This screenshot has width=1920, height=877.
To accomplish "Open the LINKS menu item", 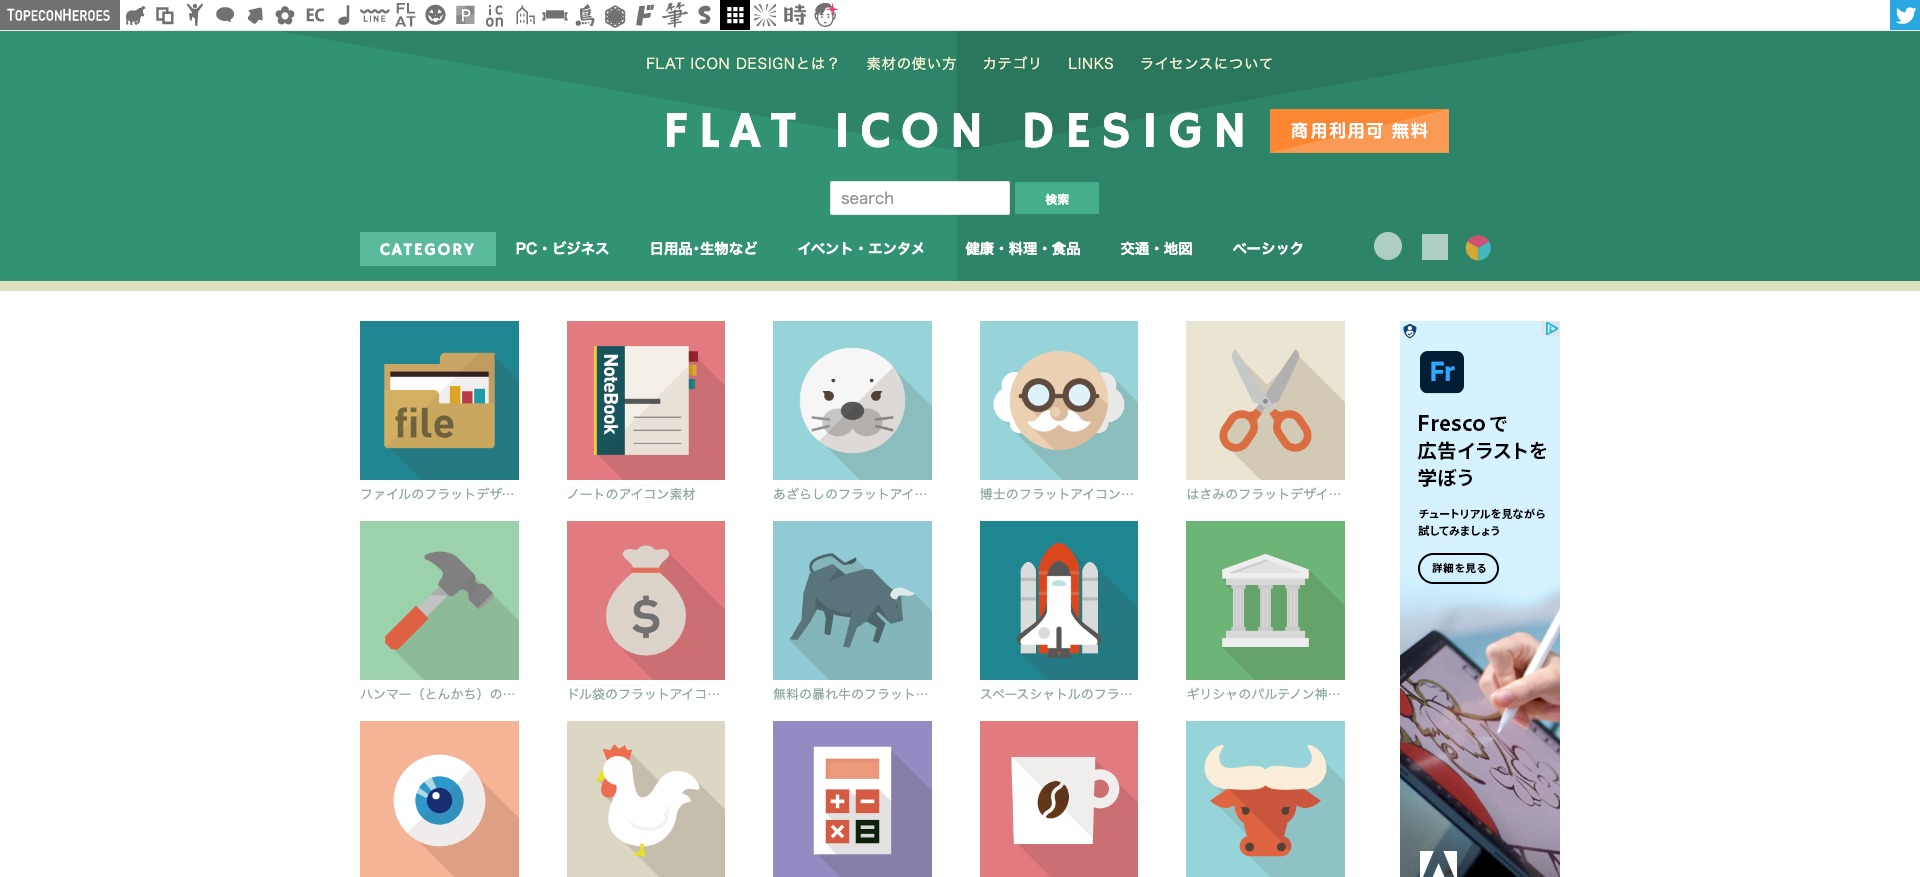I will [x=1090, y=63].
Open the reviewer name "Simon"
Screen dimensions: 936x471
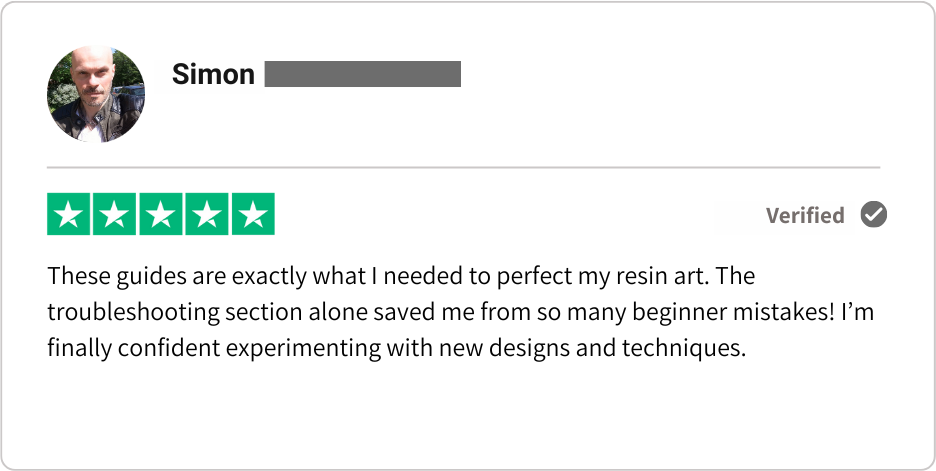[213, 74]
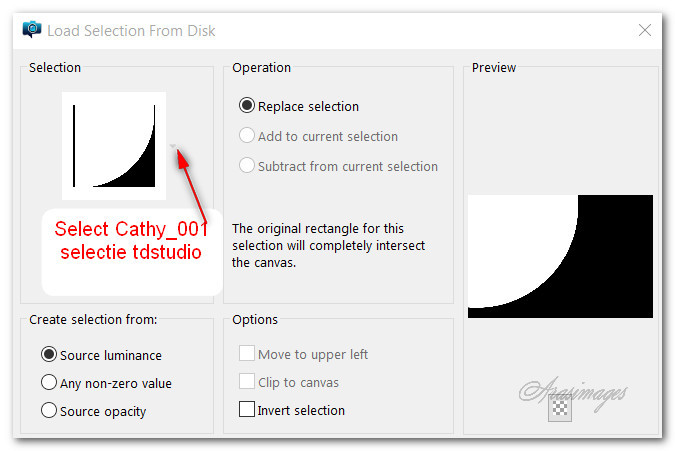The image size is (675, 451).
Task: Toggle the Invert selection checkbox
Action: 247,409
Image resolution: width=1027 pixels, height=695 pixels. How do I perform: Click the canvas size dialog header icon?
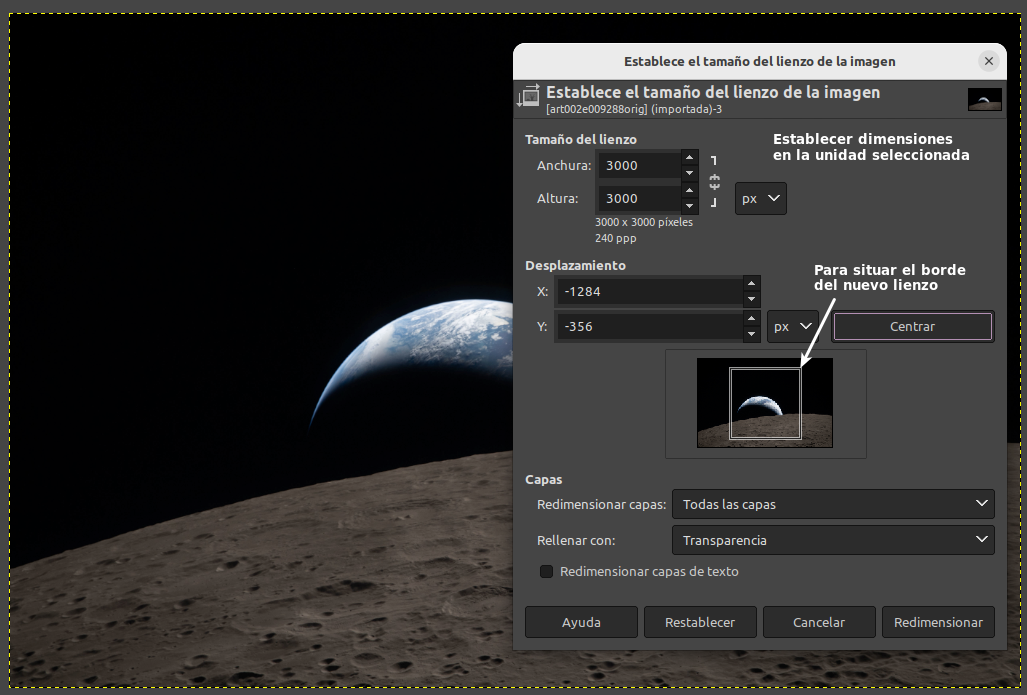click(x=527, y=97)
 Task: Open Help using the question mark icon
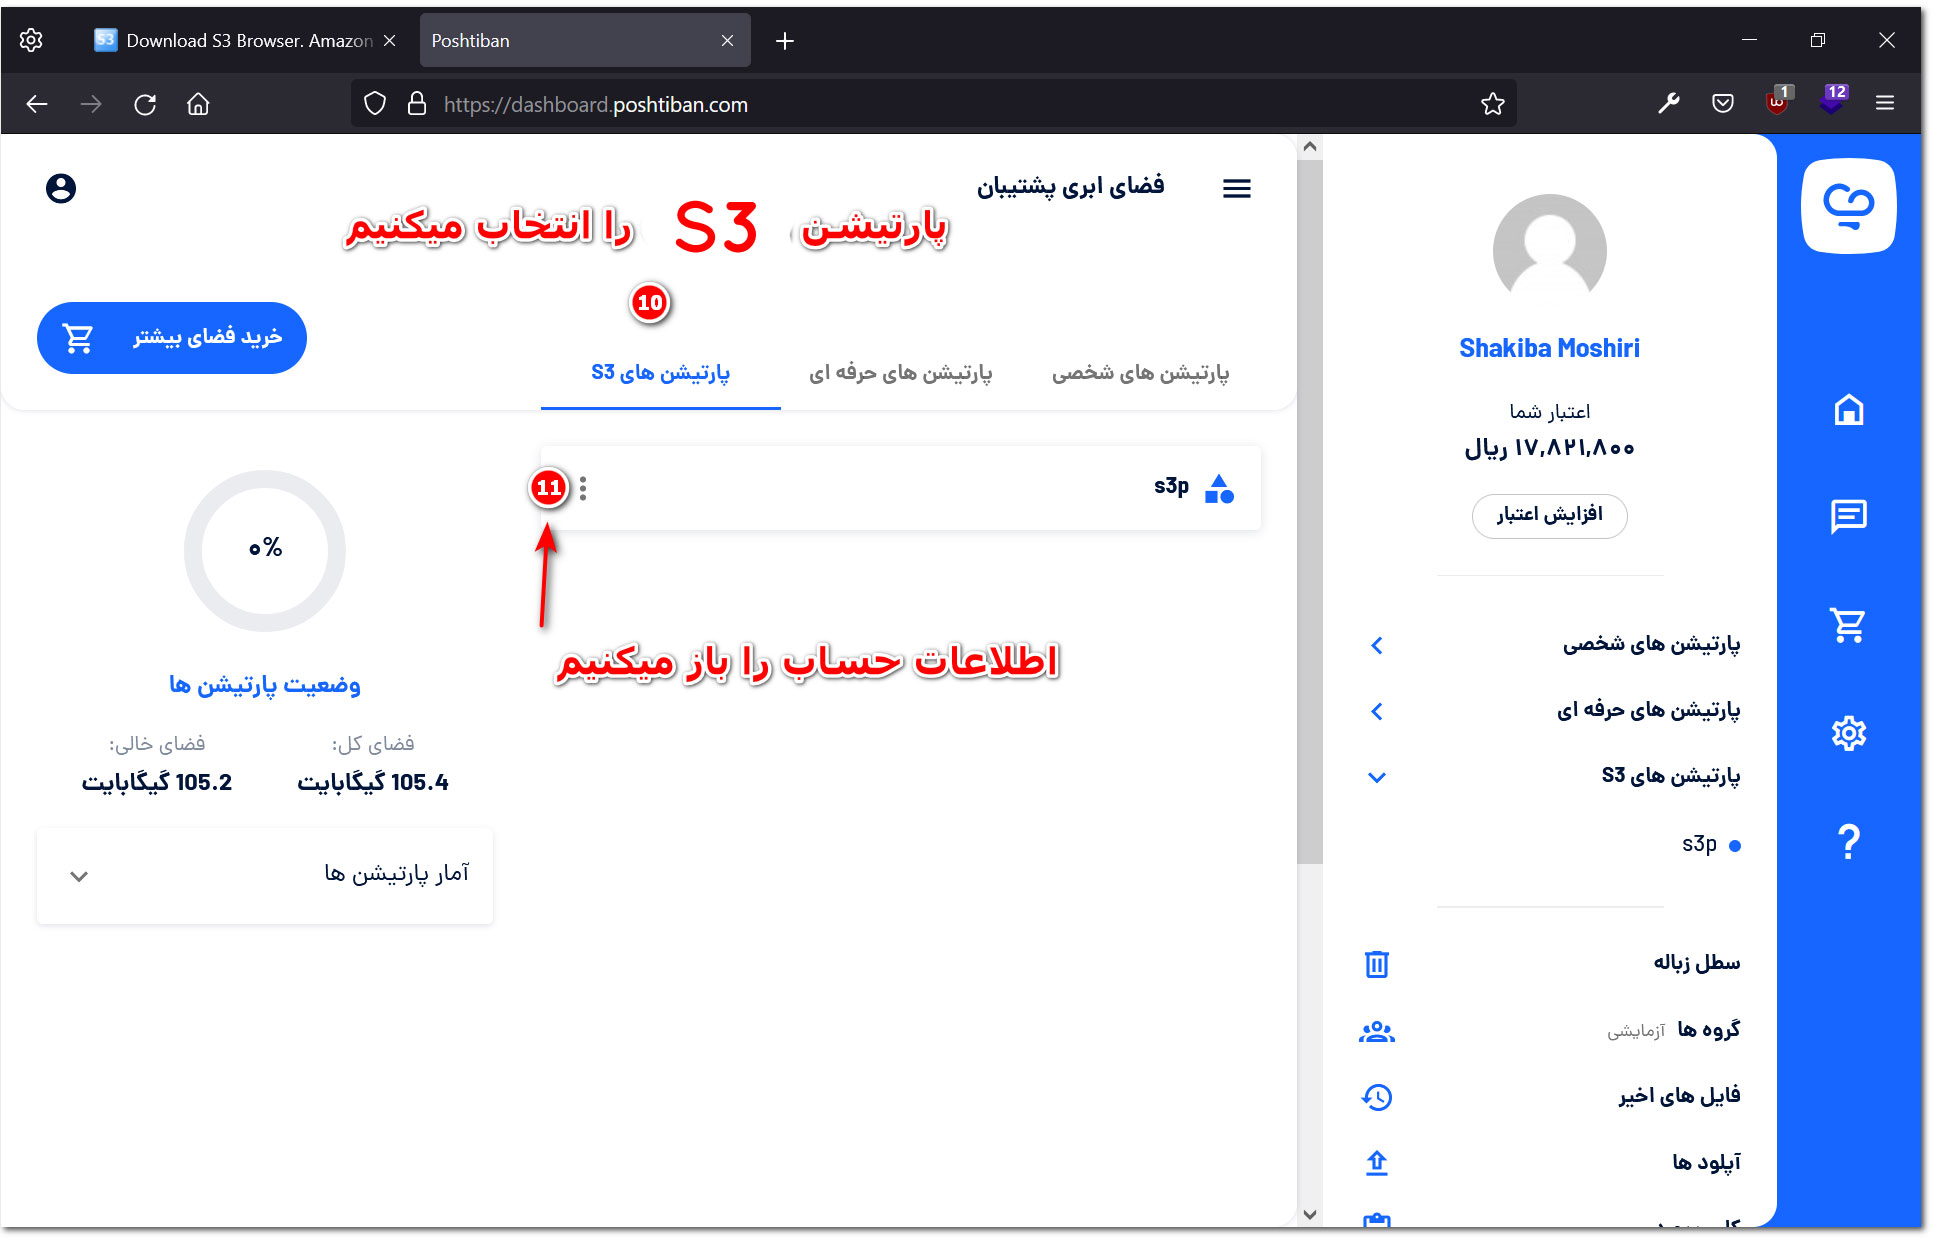[x=1849, y=841]
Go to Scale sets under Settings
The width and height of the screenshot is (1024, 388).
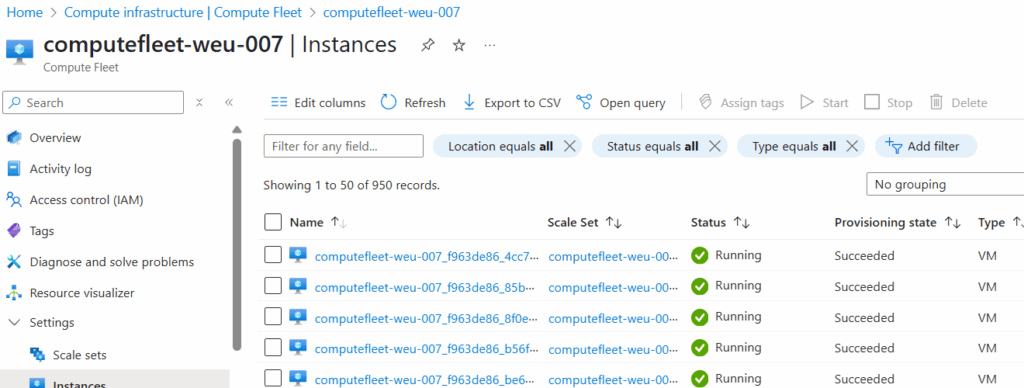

WORK INSTRUCTIONS:
Rewrite every line from the one containing "Task: Open Help using the question mark icon" through the end of the items, requests included, but leave out the pictures. Multiply each coordinate in the answers by 2.3 and round it to a whole number, rounding halves up.

EXERCISE ANSWER:
 Task: Open Help using the question mark icon
[x=4253, y=1934]
Go to Scale sets under Settings
The width and height of the screenshot is (1024, 388).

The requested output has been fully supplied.